A good specimen of honest, manly self-criticism is afforded by a letter of Sydney Smith’s to Jeffrey, who had written to him complaining that he treated grave subjects in too jocular a vein. ‘You must consider,’ he writes, ‘that Edinburgh is a very grave place, and that you live with philosophers who are very intolerant of nonsense. I write for the London, not for the Scotch market, and perhaps more people read my nonsense than your sense. The complaint was loud and universal about the extreme dullness and lengthiness of the Edinburgh Review. Too much, I admit, would not do of my style; but the proportion in which it exists enlivens the Review, if you appeal to the whole public, and not to the eight or ten grave Scotchmen with whom you live.... Almost any one of the sensible men who write for the Review could have done a much wiser and more profound article than I have done upon the Game Laws. I am quite certain nobody would obtain more readers for his essay on such a subject, and I am equally certain that the principles are right, and that there is no lack of sense in it.’

Macaulay also may be ranked among the writers who have formed correct judgments of their own works. ‘I have written,’ he wrote with great candour, to Macvey Napier, ‘several things on historical, political, and moral questions, of which, on the fullest reconsideration, I am not ashamed, and by which I should be willing to be estimated. But I have never written a page of criticism on poetry or the fine arts which I would not burn if I had the power. I leave it to yourself to make the comparison. I am sure that on reflection you will agree with me. Hazlitt used to say of himself, “I am nothing if not critical.” The case with me is directly the reverse. I have a strong and acute enjoyment of great works of the imagination; but I have never habituated myself to dissect them.’ Not less sound was his estimate of his great History. A fortnight before its publication, he wrote in his Diary: ‘The state of my own mind is this: when I compare my own work with what I imagine history ought to be, I feel dejected and ashamed; but when I compare it with some Histories which have a high repute, I feel re-assured.’ At a subsequent stage of the publication, he writes: ‘I dawdled over my book most of the day, sometimes in good, sometimes in bad spirits about it. On the whole, I think that it must do.
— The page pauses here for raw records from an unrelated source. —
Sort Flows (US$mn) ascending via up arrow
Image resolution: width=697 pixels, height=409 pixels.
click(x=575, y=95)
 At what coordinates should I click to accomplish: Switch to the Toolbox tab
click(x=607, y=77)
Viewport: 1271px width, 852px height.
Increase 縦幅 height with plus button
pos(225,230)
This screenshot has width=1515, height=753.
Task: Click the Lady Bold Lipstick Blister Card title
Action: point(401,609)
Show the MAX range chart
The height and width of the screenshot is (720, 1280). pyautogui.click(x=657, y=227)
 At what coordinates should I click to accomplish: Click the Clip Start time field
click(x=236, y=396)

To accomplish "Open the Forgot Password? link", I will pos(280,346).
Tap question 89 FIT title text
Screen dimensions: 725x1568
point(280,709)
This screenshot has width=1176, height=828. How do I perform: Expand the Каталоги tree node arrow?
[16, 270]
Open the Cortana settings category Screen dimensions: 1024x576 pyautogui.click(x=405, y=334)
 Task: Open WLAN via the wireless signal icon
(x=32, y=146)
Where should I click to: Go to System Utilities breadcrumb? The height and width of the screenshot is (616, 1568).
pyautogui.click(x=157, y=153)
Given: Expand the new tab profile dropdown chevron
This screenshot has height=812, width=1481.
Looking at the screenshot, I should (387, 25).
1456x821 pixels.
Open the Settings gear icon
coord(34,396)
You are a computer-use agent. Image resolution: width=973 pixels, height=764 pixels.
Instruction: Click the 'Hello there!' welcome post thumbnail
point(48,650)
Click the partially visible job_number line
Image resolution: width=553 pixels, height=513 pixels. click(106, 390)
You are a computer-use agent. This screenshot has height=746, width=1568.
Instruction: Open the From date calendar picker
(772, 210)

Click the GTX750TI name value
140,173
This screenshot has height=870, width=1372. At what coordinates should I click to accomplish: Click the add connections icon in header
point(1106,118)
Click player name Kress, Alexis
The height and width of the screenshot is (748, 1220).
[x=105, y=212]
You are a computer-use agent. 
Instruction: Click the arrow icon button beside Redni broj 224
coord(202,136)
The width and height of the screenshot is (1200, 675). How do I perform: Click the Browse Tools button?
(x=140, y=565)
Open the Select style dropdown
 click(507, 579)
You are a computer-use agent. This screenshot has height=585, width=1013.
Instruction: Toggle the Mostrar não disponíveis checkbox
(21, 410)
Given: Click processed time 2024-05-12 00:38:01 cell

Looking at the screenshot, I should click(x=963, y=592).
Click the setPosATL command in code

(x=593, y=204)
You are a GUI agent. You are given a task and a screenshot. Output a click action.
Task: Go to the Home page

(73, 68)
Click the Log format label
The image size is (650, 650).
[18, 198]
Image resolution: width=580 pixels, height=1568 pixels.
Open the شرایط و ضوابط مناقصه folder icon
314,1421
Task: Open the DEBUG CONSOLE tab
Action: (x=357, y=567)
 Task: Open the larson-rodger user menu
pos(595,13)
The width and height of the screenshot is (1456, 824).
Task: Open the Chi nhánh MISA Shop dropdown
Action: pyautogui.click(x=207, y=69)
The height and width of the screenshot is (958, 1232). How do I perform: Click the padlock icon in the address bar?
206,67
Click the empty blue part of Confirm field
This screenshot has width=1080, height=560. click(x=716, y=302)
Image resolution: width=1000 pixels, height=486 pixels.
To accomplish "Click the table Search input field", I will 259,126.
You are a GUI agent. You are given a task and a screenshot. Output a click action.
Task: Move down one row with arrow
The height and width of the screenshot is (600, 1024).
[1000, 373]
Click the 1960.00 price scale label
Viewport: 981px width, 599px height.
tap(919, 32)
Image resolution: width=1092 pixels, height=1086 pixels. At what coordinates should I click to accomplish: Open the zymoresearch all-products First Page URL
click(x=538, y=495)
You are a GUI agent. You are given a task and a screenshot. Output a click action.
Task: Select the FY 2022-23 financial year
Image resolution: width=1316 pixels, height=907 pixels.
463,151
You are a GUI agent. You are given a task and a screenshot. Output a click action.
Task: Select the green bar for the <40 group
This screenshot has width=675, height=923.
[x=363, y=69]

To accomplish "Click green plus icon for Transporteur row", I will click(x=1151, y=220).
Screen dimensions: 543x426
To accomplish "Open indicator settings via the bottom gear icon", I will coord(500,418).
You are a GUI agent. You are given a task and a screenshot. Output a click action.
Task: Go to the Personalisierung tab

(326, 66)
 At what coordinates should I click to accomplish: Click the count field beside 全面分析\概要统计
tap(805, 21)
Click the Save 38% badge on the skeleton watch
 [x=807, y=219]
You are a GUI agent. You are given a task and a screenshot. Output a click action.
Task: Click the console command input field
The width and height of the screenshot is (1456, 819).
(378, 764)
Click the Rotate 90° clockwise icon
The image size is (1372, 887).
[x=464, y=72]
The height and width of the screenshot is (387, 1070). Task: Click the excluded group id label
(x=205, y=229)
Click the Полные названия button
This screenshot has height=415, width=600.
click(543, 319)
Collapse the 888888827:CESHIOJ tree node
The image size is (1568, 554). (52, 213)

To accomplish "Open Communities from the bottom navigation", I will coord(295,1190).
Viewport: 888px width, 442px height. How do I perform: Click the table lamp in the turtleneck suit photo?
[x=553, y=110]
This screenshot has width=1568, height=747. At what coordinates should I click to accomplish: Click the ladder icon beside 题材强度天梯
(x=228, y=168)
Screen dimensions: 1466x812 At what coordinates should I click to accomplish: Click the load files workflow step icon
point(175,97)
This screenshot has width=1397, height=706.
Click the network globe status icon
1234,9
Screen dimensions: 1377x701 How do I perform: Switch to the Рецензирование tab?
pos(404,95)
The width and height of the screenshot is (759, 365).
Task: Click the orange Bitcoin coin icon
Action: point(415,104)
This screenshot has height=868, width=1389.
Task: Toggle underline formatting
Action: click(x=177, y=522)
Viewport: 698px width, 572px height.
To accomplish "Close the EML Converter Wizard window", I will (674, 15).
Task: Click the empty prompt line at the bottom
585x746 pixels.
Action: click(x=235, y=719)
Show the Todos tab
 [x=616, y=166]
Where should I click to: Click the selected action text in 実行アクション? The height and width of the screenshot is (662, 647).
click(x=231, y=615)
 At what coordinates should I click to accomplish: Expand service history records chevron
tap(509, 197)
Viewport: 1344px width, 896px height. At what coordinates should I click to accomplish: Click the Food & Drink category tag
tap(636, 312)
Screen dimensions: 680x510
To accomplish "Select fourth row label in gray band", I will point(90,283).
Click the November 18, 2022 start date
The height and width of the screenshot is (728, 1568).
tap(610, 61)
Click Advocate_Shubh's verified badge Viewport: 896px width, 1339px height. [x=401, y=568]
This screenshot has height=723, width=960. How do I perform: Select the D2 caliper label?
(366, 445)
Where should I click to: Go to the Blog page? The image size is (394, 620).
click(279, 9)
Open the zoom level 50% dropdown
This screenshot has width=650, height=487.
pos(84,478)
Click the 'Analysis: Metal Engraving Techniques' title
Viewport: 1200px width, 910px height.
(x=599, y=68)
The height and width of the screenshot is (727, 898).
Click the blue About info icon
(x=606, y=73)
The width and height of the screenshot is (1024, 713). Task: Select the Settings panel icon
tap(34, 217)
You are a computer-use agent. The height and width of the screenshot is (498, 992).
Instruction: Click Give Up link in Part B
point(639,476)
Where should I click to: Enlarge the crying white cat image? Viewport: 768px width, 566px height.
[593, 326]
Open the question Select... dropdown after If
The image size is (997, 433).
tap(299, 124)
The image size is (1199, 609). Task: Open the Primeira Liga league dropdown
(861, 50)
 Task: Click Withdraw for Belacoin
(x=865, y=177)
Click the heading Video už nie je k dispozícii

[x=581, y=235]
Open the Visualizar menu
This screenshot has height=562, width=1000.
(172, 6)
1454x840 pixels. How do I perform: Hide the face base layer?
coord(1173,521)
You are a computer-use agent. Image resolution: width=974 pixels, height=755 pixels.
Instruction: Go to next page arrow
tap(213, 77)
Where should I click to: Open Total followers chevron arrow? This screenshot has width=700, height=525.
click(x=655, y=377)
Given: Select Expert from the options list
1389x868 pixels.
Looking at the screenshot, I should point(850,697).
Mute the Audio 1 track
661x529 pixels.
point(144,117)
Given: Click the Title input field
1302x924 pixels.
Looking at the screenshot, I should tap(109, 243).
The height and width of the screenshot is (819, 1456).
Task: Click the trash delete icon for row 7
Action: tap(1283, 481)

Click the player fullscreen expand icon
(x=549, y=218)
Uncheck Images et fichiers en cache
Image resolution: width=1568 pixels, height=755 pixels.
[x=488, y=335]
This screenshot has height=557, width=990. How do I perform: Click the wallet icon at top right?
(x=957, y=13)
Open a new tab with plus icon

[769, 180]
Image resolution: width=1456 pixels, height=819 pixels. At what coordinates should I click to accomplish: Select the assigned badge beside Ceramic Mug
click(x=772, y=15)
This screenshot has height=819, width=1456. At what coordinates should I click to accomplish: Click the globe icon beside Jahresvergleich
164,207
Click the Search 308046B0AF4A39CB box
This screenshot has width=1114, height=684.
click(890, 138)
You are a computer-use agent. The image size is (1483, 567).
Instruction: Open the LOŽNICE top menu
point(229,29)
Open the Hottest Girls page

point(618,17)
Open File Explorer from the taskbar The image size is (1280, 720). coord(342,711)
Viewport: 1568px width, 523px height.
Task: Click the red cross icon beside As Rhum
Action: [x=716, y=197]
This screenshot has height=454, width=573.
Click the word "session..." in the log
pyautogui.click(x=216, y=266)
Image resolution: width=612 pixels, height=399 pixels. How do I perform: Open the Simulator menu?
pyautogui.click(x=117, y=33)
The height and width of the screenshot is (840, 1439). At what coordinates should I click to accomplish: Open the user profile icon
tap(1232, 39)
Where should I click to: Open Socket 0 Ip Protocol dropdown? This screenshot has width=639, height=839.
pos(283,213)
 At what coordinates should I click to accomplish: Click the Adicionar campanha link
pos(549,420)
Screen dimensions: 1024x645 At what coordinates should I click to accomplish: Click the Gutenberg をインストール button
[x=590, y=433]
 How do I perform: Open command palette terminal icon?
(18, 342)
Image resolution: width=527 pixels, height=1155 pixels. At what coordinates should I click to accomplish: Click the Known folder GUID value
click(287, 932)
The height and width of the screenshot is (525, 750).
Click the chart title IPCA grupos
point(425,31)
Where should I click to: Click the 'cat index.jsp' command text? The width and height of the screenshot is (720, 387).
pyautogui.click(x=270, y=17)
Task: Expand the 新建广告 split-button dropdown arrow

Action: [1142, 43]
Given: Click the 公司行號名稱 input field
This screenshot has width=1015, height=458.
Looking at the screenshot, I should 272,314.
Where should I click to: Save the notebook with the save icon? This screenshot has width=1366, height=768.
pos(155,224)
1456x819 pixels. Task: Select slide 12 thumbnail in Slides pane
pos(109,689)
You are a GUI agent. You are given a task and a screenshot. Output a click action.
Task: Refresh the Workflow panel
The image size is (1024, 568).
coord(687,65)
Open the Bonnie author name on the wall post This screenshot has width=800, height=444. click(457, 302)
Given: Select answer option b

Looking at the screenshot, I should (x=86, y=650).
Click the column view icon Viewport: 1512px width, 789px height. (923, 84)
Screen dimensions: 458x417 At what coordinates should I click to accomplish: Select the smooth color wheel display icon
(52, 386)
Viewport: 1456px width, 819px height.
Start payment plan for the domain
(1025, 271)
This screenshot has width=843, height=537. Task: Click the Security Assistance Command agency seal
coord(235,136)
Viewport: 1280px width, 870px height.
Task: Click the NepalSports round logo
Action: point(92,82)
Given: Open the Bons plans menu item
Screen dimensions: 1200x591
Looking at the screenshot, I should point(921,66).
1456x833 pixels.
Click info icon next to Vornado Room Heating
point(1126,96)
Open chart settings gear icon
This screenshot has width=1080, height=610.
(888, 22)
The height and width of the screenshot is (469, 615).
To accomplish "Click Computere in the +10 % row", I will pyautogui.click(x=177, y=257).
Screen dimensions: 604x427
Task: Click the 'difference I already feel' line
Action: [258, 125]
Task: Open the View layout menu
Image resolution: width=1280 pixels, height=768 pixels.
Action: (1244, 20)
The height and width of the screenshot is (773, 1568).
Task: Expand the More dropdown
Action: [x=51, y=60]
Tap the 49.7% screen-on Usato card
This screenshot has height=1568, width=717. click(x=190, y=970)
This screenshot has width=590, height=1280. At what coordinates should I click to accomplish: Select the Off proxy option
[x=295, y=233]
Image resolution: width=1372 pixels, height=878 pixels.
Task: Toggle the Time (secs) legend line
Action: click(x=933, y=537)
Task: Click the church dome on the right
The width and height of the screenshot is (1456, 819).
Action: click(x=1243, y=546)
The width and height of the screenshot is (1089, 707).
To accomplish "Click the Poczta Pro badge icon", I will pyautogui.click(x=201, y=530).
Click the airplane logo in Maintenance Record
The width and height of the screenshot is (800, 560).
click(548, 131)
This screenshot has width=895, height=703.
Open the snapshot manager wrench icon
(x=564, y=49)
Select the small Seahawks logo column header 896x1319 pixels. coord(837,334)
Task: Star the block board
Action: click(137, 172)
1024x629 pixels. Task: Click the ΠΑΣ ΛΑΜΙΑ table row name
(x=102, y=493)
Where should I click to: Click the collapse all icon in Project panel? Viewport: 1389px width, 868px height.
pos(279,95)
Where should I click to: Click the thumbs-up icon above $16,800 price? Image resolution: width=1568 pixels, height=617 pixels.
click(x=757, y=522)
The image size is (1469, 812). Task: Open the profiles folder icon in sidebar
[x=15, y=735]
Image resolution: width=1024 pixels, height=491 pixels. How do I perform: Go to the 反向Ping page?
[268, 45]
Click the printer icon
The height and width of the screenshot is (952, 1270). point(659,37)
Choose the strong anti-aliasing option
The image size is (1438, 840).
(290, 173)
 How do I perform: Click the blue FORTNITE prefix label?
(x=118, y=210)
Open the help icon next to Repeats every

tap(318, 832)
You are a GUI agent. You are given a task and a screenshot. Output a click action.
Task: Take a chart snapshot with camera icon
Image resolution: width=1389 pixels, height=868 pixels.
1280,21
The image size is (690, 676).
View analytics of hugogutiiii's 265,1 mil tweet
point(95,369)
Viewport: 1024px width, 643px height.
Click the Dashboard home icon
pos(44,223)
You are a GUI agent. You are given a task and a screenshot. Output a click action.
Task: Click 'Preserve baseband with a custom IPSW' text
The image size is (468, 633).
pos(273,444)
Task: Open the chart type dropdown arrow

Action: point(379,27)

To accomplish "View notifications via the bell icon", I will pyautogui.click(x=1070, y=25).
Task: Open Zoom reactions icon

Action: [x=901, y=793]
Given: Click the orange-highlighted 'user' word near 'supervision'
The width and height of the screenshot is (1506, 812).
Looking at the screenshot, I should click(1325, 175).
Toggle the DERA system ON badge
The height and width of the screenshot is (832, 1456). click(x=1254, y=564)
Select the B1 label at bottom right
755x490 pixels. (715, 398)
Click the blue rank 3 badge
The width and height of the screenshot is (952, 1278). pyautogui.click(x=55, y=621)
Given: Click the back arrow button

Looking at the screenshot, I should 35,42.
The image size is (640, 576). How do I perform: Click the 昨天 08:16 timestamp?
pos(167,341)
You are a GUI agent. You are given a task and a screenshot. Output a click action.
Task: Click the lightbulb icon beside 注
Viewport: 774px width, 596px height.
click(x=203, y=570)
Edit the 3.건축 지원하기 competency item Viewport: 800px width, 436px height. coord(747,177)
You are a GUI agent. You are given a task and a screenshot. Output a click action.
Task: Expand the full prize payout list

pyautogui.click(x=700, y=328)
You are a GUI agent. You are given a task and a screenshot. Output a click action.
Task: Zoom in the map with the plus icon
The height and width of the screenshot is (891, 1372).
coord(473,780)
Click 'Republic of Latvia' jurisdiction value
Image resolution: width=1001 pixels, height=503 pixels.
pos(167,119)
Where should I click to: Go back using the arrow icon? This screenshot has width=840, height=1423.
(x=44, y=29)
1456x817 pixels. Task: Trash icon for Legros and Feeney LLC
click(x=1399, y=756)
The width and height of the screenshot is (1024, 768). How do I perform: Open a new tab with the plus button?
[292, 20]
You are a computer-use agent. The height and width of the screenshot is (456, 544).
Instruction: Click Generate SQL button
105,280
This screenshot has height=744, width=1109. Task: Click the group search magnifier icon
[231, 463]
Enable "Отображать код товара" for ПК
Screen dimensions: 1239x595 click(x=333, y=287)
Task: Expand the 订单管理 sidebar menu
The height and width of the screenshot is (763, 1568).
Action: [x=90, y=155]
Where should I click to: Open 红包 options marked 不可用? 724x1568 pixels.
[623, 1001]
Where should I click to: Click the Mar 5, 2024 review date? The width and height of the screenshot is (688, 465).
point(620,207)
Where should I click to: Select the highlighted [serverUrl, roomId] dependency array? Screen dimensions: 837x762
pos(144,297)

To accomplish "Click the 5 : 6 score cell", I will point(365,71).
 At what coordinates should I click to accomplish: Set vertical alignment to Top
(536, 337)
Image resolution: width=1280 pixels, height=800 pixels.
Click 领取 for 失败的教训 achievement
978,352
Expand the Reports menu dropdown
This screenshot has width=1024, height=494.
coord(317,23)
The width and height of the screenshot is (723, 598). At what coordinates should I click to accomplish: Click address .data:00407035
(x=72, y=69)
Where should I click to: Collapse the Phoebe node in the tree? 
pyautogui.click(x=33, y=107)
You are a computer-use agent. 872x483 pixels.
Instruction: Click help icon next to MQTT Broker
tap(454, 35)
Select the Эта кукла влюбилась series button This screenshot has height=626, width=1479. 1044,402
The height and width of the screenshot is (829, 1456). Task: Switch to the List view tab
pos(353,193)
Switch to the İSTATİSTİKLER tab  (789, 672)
The only competition, so far as I perceive, it has to dread is that of the two former volumes. Certainly no other History of William’s reign is either so trustworthy or so agreeable.’ The following entry is interesting: ‘I looked through ——’s two volumes. He is, I see, an imitator of me. But I am a very unsafe model. My manner is, I think, and the world thinks, on the whole a good one; but it is very near to a bad manner indeed, and those characteristics of my style which are most easily copied are the most questionable.’